Все было готово для выхода Розы. Кармела незаметно исчезла в дыму и чаду сарая. И вот торжественный момент настал. Они появились в дверях и, постояв немного, начали спускаться. Кармела, сцепив руки замком, обняла Розу за талию. На Розе был какой-то бесформенный балахон. Она сильно хромала, корчась и вихляя всем телом. Она размахивала рукой, чтобы не упасть, но впечатлительному человеку могло бы показаться, что она в ярости гвоздит кулаком воздух.
В прошлый раз, когда я видел ее на заднем дворике, она не была так ужасна; заметив детей, она пришла в возбуждение и завизжала. Напуганные появлением урода, дети побросали игрушки и со всех ног побежали под защиту своих родителей.
Роза вырвалась из рук Кармелы, извиваясь всем телом и хромая, устремилась вперед, но тут же упала.
Кармела поставила ее на ноги, и к ней на помощь поспешили два рыбака. Роза смотрела на нас и что-то лепетала, преодолевая боль, яростно шевеля безгубым ртом; из больших умных глаз лились слезы. «Ей хочется поиграть с детьми, — убеждала Кармела. — Скажите, чтоб они шли к ней. Не нужно бояться».
Дети держались подальше от Розы, готовые в любой момент пуститься наутек. Розу утешили, успокоили и то ли отвели, то ли отнесли к столу, где для нее было приготовлено особое сиденье, нечто вроде инвалидного кресла; ее усадили, привязав хлипкой веревкой. Кармела в волнении забегала вокруг гостей:
«Она просто никогда не видела столько людей. Когда она одна, вы ее не узнаете. Она говорит не хуже нас с вами. Это просто чудо».
Она подала на стол, и хотя невозможно было понять, чем нас потчуют, вкусно все было до чрезвычайности. Роза издала резкий утробный крик и на это успокоилась. Гости ели, пили, разговаривали; дети, осмелев, вышли из-за стола и затеяли общую игру.
Это для Розы оказалось последней каплей. Несколько минут она смотрела на них в мрачном молчании, затем вдруг закричала, распуталась, соскочила на землю, оттолкнулась руками от кресла и заковыляла к месту игры. Она шла прямо на козу. Кармела была далеко, на другом конце стола, и не успела вовремя перехватить девочку. Коза боднула Розу, и та упала.
Женщины отнесли ее в дом, и плач вскоре прекратился. Они вернулись и сказали, что Роза заснула.
Гости допили вино и заторопились домой; Кармела отвязала козу и выгнала ее пастись на склоны.
На следующий день она долго благодарила меня за подарок — это была первая благодарность, которую я от нее услышал. Она уверяла меня, что Роза только говорит что об именинах — они понравились ей больше всего в жизни.
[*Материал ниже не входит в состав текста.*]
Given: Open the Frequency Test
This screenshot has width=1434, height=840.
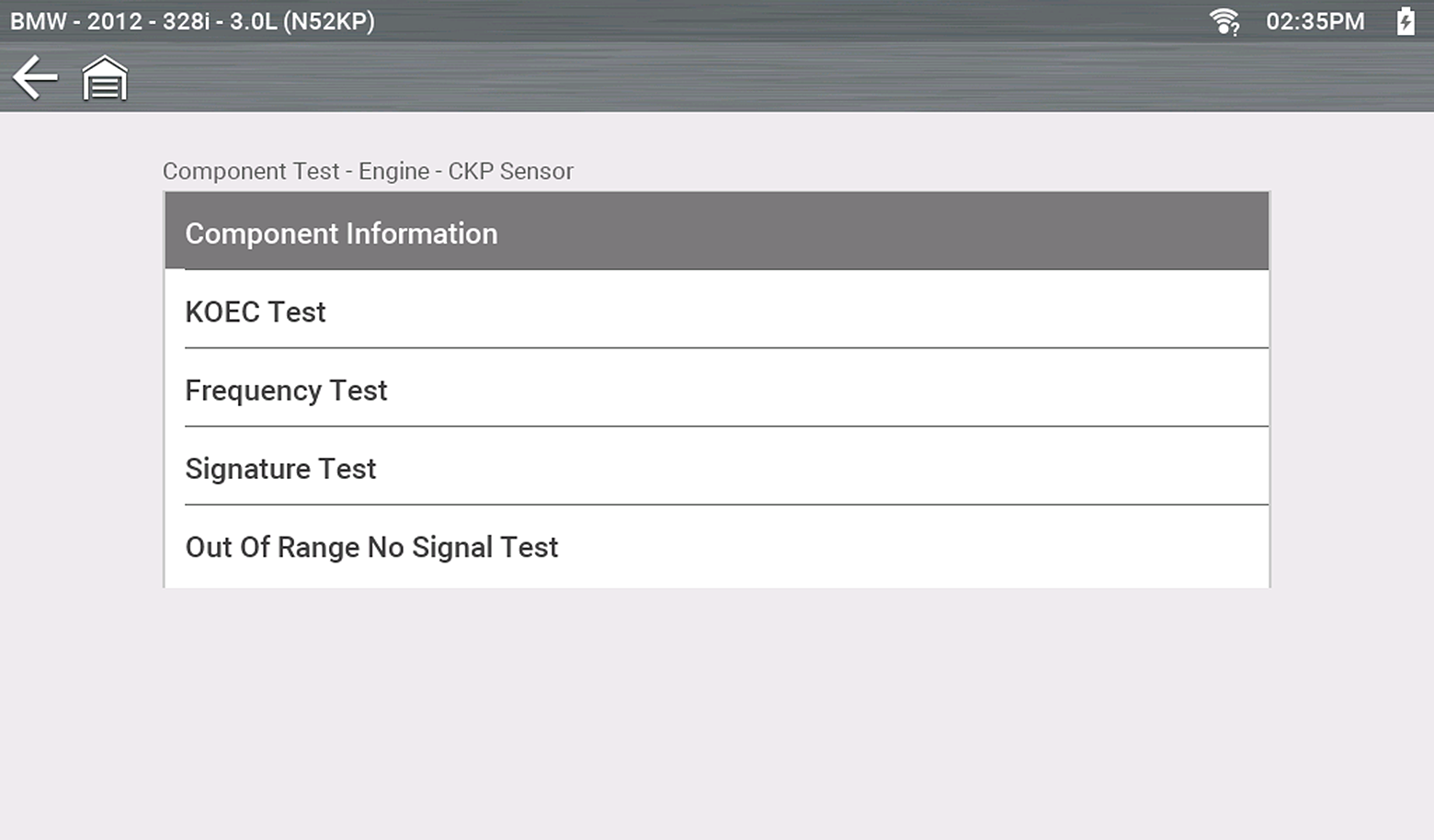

Восемнадцатого августа ко мне заявились гражданские гвардейцы. Демонстрируя неусыпную бдительность, они с мрачным видом осведомились, не покупал ли я в последние два дня мяса. Я заверил их, что вот уж неделя, как я о мясе и думать забыл; они для порядка обнюхали кухню и удалились. Подобная сцена повторилась и в других домах, а в лавке гвардейцы устроили форменный обыск: обшарили все полки и даже заглянули под прилавок. По деревне поползли слухи.
У дона Альберто было что порассказать мне.
К нему заходил посоветоваться некий Майанс, местный мясник — человек пронырливый, умный, хотя и неграмотный. Он оказался замешанным в одно темное дельце: какой-то крестьянин с дальнего хутора предложил ему быка. Скот положено было регистрировать, и, чтобы забить быка, требовалось специальное разрешение, однако страна давно уже жила но законам черного рынка, и Майанс поступил так, как и любой другой мясник на его месте: пошел посмотреть товар (и дон Альберто не стал его осуждать). С виду бык казался здоровым, и Майанс предложил свою цену.
К его удивлению, крестьянин согласился не торгуясь, однако выдвинул довольно странное условие: быка он зарежет сам, а мясник пусть приезжает за тушей шестнадцатого августа днем, в любое удобное для пего время.
Майанс сразу понял, что дело нечисто, а тут еще ломай себе голову, как незаметно вывезти мясо. Он сбавил цепу до шестисот песет, но крестьянин и этому был рад. Майанс совсем уж не знал, что и думать. Он дал двести песет задатка и поставил условие, что свежевать и разделывать тушу он будет сам.
Шестнадцатого августа в четыре пополудни Майанс приехал за тушей; убитый бык лежал по дворе, привязанный к столбу. Туша была еще теплой, однако, осмотрев се, он заметил, что по всей голове идут сильные ожоги, а глаза выжжены. Тут его рабочие стали с отвращением плеваться, в ужасе замахали руками, и он велел им идти к повозке; сам же решил пойти разбираться с хозяином.